Open-Access: This article is an open-access article that was selected by an in-house editor and fully peer-reviewed by external reviewers. It is distributed in accordance with the Creative Commons Attribution NonCommercial (CC BY-NC 4.0) license, which permits others to distribute, remix, adapt, build upon this work non-commercially, and license their derivative works on different terms, provided the original work is properly cited and the use is non-commercial. See: https://creativecommons.org/Licenses/by-nc/4.0/
Corresponding author: Hai Bai, Doctor, Research Scientist, Department of Hematology, Center of Hematologic Diseases of Chinese PLA, The 940th Hospital of Joint Logistics Support force of Chinese People's Liberation Army, No. 333 Nanbinhe Road, Qilihe District, Lanzhou 730050, Gansu Province, China. baihai98@tom.com
Received: November 23, 2022 Peer-review started: November 23, 2022 First decision: January 5, 2023 Revised: January 23, 2023 Accepted: February 13, 2023 Article in press: February 13, 2023 Published online: March 6, 2023
Abstract
Lymphoma, which is highly malignant, stems from lymph nodes and lymphoid tissue. Lymphoma cells express programmed death-ligand 1/2 (PD-L1/PD-L2), which binds with programmed cell death 1 protein (PD-1) to establish inhibitory signaling that impedes the normal function of T cells and allows tumor cells to escape immune system surveillance. Recently, immune checkpoint inhibitor immunotherapies such as PD-1 inhibitors (nivolumab and pembrolizumab) have been introduced into the lymphoma treatment algorithm and have shown remarkable clinical efficacy and greatly improve prognosis in lymphoma patients. Accordingly, the number of lymphoma patients who are seeking treatment with PD-1 inhibitors is growing annually, which results in an increasing number of patients developing immune-related adverse events (irAEs).

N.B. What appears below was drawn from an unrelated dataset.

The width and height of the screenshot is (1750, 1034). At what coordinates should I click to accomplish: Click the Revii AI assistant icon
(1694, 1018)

The occurrence of irAEs inevitably affects the benefits provided by immunotherapy, particularly when PD-1 inhibitors are applied. However, the mechanisms and characteristics of irAEs induced by PD-1 inhibitors in lymphoma need further investigation. This review article summarizes the latest research advances in irAEs during treatment of lymphoma with PD-1 inhibitors. A comprehensive understanding of irAEs incurred in immunotherapy can help to achieve better efficacy with PD-1 inhibitors in lymphoma.

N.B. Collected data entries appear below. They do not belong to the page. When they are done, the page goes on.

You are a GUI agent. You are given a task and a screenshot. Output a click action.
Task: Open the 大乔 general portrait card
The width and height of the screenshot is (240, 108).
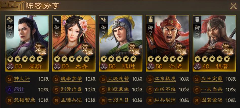74,43
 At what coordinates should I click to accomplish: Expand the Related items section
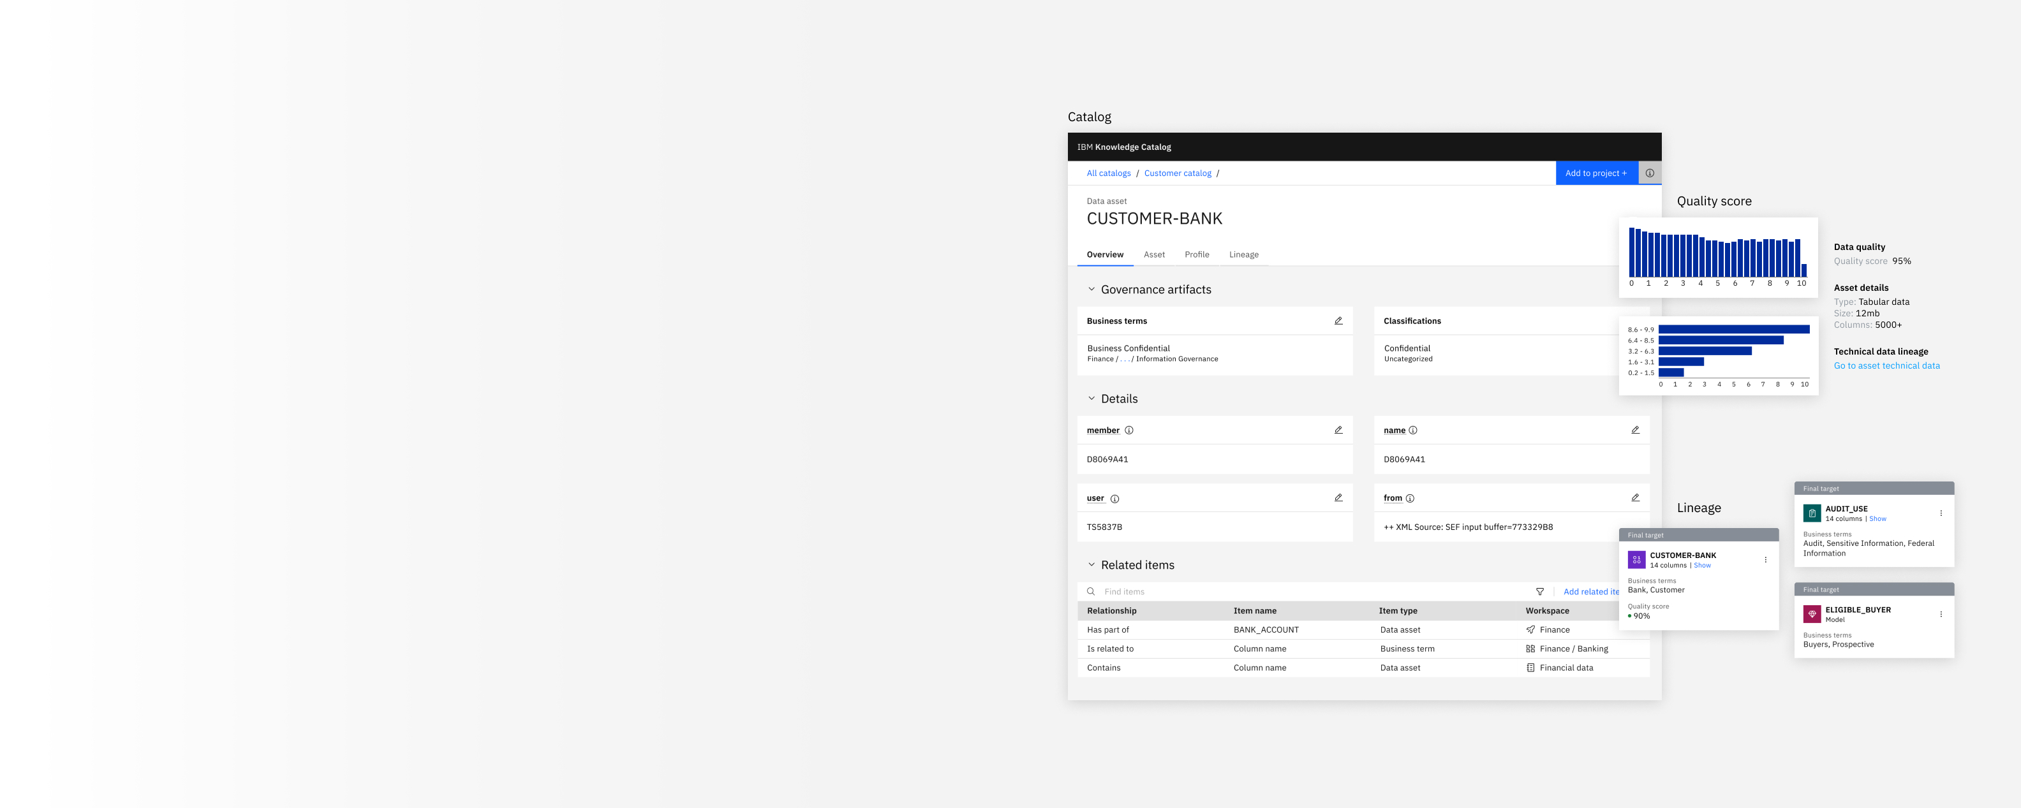click(1091, 564)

Core Tip: Much work on immune checkpoint immunotherapy as cancer therapy has been made in recent years. In lymphoma, the immune checkpoint pathway is used to evade the host immune system and suppress immune cell function. Use of programmed cell death 1 protein (PD-1) inhibitors in lymphoma is supported by their unprecedented clinical efficacy in a range of tumors. Lymphoma patients treated with PD-1 inhibitors inevitably experience immune-related adverse events (irAEs), ranging from mild to life-threatening. Although irAEs can be managed with therapy, severe irAEs may necessitate suspension or even interruption of patient-beneficial PD-1 antibody therapy. It is essential that clinicians take adequate care when irAEs occur.